— Start Document text —

We would sit together on red patterned wingback chairs in a small alcove in the back, the recessed walls lined with books. It gave the space a cozy feeling as if it were a private little office. Grandma was a bit more with it, mentally, than Grandpa, but both perked up when we came to visit. Mom and Dad always brought some treats for us all to share. I guess it was also a bribe for me, so I’d object less to spending part of my weekend there. I was, after all, only eight years old and didn’t realize how precious time was.  

“How’s my girl today?,” Grandpa would ask, as he always did. He called me “his girl,” I see now, because my name escaped him. 

“I’m fine, Grampa,” I would answer, as I always did. The conversation was predictable, a script of pleasantries and banalities spoken to fill the time. A talk of obligation.  

“You are so beautiful, isn’t she beautiful Sam?, Grandma said to Grandpa. leaning forward to take my face in her cool blue veined hand, cupping my chin and stroking my cheek with her thumb. “Sam? I said isn’t she beautiful?,” she repeated a bit louder. 

“Yes, yes, of course, she’s beautiful,” Sam said, absently holding a hardback book and caressing the spine with his gnarled fingers as if it were a talisman. He had always been a voracious reader and the tactile memory the book elicited in him seemed soothing. But there was no magic here. There hadn’t been for a while now.  

“How is school darling, what grade are you in now again?”

“I’m in third grade Gramma.”

“Third grade,” she said slowly, letting each word sit a moment, as if to examine it. “Well, that’s wonderful darling. Third grade. Imagine.”  

“Dad,” my Mother softly asked, turning to her Father, “do you know who this is?, motioning towards me. “Who is this Dad, do you know her name?”

I remember Grampa looking at me with milky red splotched eyes, wrinkled lids drooping nearly closed. Studying me. After a long pause, a slightly crooked smile lifted one side of his face, “I’m not sure who she is, but I know that I love her,” he said in a trembling hoarse voice. Mom, rose from her chair, bent over him and kissed his stubbly white head. He turned his head up and vacantly looked into her face. She had tears in her eyes. 

And that’s how it goes. We end up as windup dolls, unable to retighten our loosening keys.

— End Document text —
— Start Material —

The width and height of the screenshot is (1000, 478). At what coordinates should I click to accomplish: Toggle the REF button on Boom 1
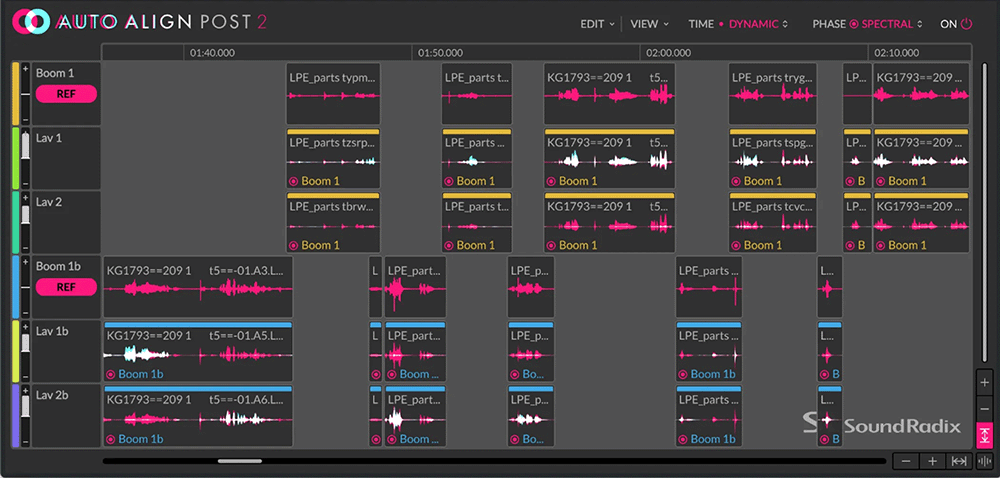(66, 94)
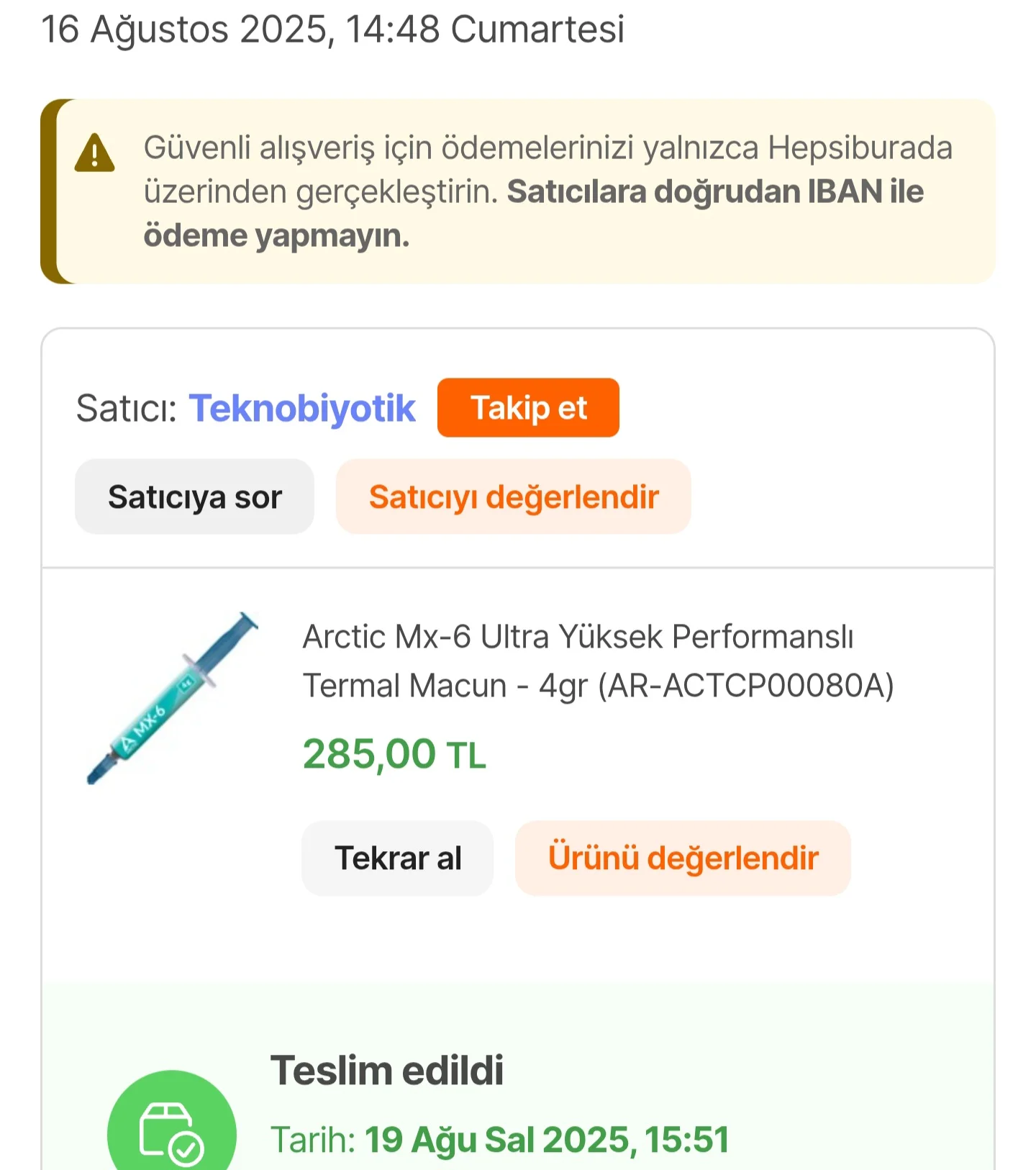This screenshot has height=1170, width=1036.
Task: Click the 285,00 TL price
Action: [x=394, y=754]
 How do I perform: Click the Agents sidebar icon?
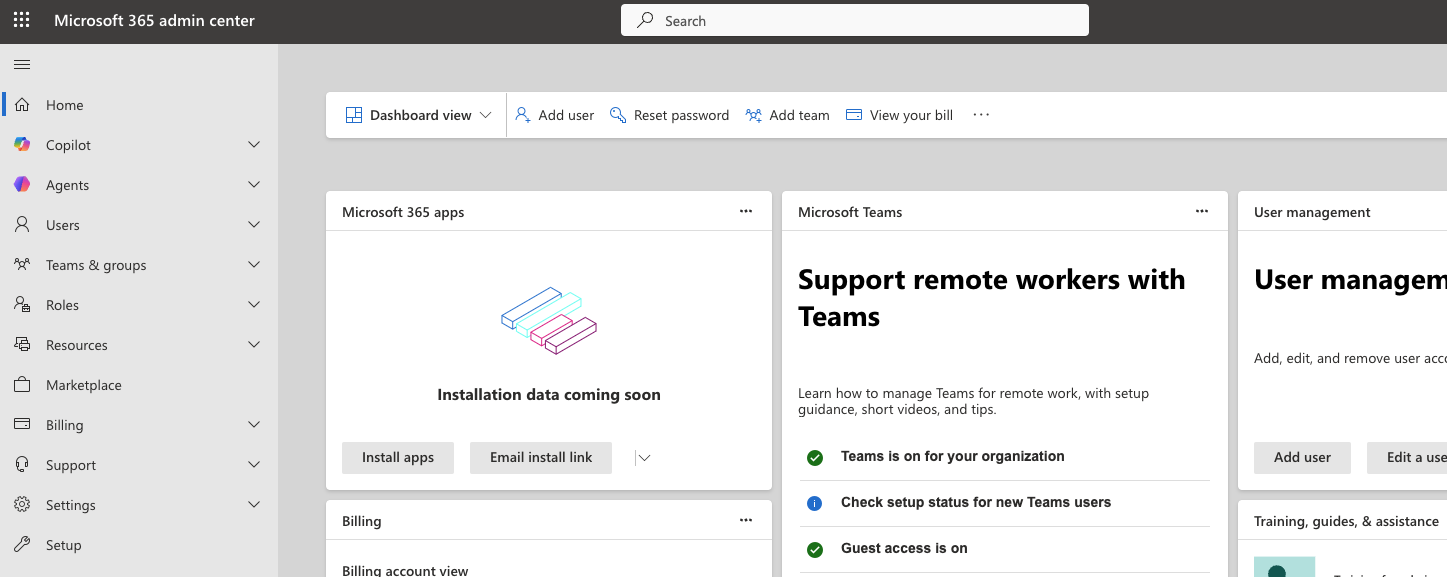click(21, 184)
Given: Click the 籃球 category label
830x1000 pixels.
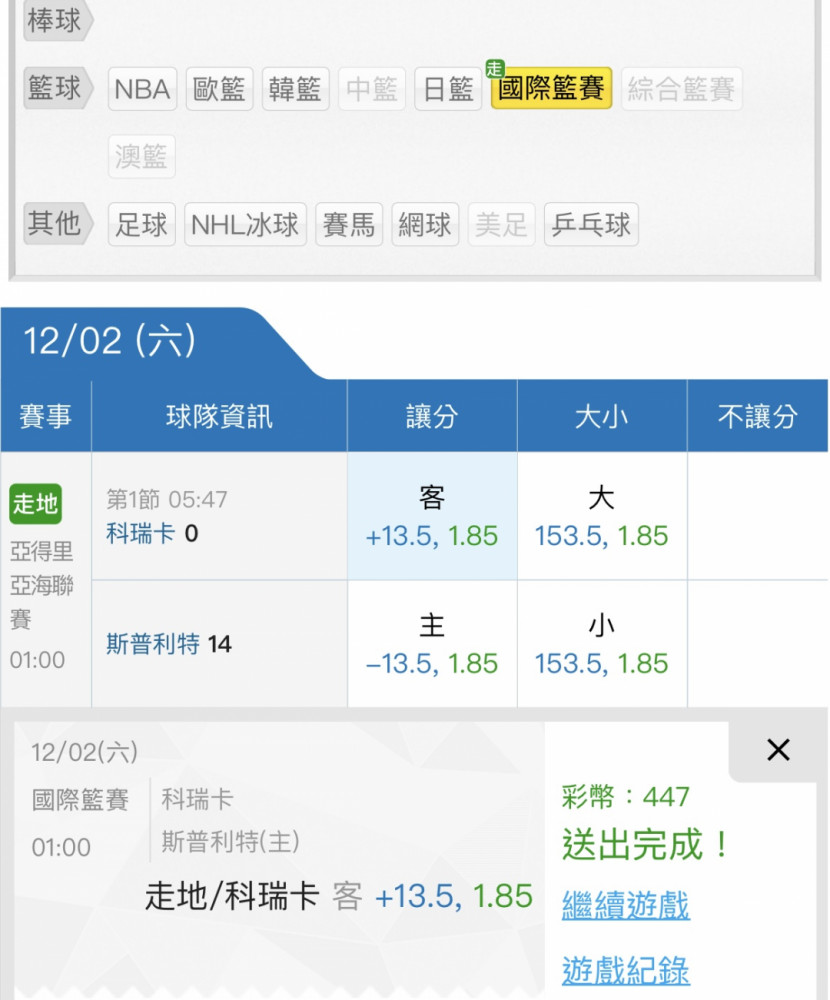Looking at the screenshot, I should click(x=58, y=87).
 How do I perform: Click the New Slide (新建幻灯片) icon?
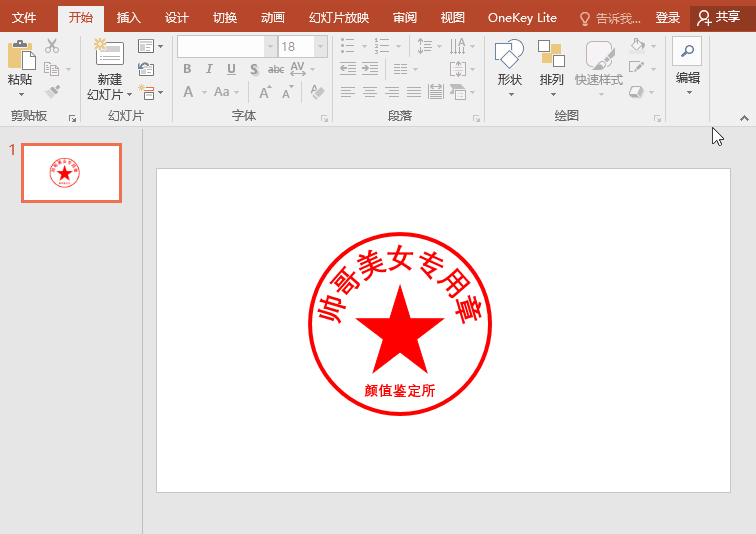tap(108, 54)
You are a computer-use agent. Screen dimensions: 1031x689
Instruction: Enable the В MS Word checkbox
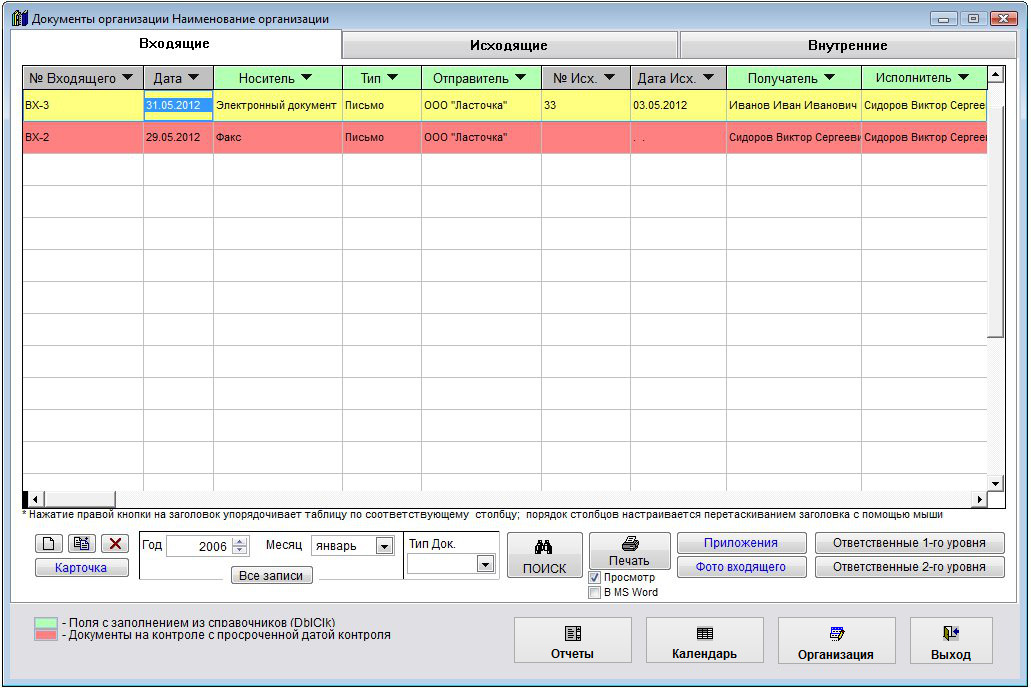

— End Material —

• **What needs to be done**:
Do these statements agree with the story about visiting the grandparents? Give yes or no for each, with the exact words from the story that settle it. 1. The narrator was eight years old during these visits. 2. Grandpa was more mentally alert than Grandma. 3. The narrator was in fourth grade. Work only from the story, not the listing.

• **In response**:
1. Yes: "I was, after all, only eight years old"
2. No: "Grandma was a bit more with it, mentally, than Grandpa"
3. No: "I’m in third grade Gramma."